### Exercise
Transcribe the following records in full, exactly as shown.

### Data provided
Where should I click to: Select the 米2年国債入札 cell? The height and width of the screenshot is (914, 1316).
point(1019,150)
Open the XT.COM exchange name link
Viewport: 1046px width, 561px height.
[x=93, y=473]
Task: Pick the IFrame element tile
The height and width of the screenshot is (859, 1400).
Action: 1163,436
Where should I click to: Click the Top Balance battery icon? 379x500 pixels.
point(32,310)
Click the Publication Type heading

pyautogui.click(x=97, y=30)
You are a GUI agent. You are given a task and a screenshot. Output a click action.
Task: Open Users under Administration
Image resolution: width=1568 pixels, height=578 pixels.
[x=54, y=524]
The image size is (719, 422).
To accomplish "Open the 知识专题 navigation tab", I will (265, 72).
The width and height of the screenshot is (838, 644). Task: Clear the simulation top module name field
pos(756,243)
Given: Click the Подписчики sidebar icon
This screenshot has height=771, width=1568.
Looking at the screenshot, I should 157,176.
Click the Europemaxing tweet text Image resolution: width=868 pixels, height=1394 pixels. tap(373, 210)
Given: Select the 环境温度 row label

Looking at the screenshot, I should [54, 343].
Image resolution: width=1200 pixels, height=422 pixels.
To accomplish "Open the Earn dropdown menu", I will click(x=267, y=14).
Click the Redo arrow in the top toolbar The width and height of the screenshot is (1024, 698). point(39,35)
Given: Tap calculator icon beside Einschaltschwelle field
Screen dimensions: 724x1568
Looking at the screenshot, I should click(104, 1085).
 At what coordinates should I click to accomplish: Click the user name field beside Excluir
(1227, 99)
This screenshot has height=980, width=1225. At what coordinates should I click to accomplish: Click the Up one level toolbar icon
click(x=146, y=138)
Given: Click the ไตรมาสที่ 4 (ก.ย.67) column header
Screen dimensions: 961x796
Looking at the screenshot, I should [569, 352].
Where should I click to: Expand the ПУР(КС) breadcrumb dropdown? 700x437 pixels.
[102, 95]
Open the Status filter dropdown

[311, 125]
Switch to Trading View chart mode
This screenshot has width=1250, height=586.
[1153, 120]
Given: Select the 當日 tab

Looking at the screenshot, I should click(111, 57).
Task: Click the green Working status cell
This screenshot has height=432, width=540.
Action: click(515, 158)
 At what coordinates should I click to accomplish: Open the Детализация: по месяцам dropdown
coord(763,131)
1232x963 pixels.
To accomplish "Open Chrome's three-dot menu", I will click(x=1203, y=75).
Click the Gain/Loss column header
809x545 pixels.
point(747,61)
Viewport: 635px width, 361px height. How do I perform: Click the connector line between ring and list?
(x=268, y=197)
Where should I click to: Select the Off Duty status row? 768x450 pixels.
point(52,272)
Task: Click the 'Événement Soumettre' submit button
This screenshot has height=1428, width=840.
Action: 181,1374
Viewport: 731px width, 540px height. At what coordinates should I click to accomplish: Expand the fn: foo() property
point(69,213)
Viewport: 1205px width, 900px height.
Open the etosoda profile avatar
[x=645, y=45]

### Result below
Where should I click to: Select the 米2年国債入札 cell? The height and width of the screenshot is (914, 1316).
point(1019,150)
Open the XT.COM exchange name link
Viewport: 1046px width, 561px height.
[x=93, y=473]
Task: Pick the IFrame element tile
The height and width of the screenshot is (859, 1400).
Action: 1163,436
Where should I click to: Click the Top Balance battery icon? 379x500 pixels.
point(32,310)
Click the Publication Type heading

pyautogui.click(x=97, y=30)
You are a GUI agent. You are given a task and a screenshot. Output a click action.
Task: Open Users under Administration
Image resolution: width=1568 pixels, height=578 pixels.
[x=54, y=524]
The image size is (719, 422).
To accomplish "Open the 知识专题 navigation tab", I will (265, 72).
The width and height of the screenshot is (838, 644). Task: Clear the simulation top module name field
pos(756,243)
Given: Click the Подписчики sidebar icon
This screenshot has height=771, width=1568.
Looking at the screenshot, I should 157,176.
Click the Europemaxing tweet text Image resolution: width=868 pixels, height=1394 pixels. tap(373, 210)
Given: Select the 环境温度 row label

Looking at the screenshot, I should [54, 343].
Image resolution: width=1200 pixels, height=422 pixels.
To accomplish "Open the Earn dropdown menu", I will click(x=267, y=14).
Click the Redo arrow in the top toolbar The width and height of the screenshot is (1024, 698). point(39,35)
Given: Tap calculator icon beside Einschaltschwelle field
Screen dimensions: 724x1568
Looking at the screenshot, I should click(104, 1085).
 At what coordinates should I click to accomplish: Click the user name field beside Excluir
(1227, 99)
This screenshot has height=980, width=1225. At what coordinates should I click to accomplish: Click the Up one level toolbar icon
click(x=146, y=138)
Given: Click the ไตรมาสที่ 4 (ก.ย.67) column header
Screen dimensions: 961x796
Looking at the screenshot, I should [569, 352].
Where should I click to: Expand the ПУР(КС) breadcrumb dropdown? 700x437 pixels.
[102, 95]
Open the Status filter dropdown

[311, 125]
Switch to Trading View chart mode
This screenshot has width=1250, height=586.
[1153, 120]
Given: Select the 當日 tab

Looking at the screenshot, I should click(111, 57).
Task: Click the green Working status cell
This screenshot has height=432, width=540.
Action: click(515, 158)
 At what coordinates should I click to accomplish: Open the Детализация: по месяцам dropdown
coord(763,131)
1232x963 pixels.
To accomplish "Open Chrome's three-dot menu", I will click(x=1203, y=75).
Click the Gain/Loss column header
809x545 pixels.
point(747,61)
Viewport: 635px width, 361px height. How do I perform: Click the connector line between ring and list?
(x=268, y=197)
Where should I click to: Select the Off Duty status row? 768x450 pixels.
point(52,272)
Task: Click the 'Événement Soumettre' submit button
This screenshot has height=1428, width=840.
Action: 181,1374
Viewport: 731px width, 540px height. At what coordinates should I click to accomplish: Expand the fn: foo() property
point(69,213)
Viewport: 1205px width, 900px height.
Open the etosoda profile avatar
[x=645, y=45]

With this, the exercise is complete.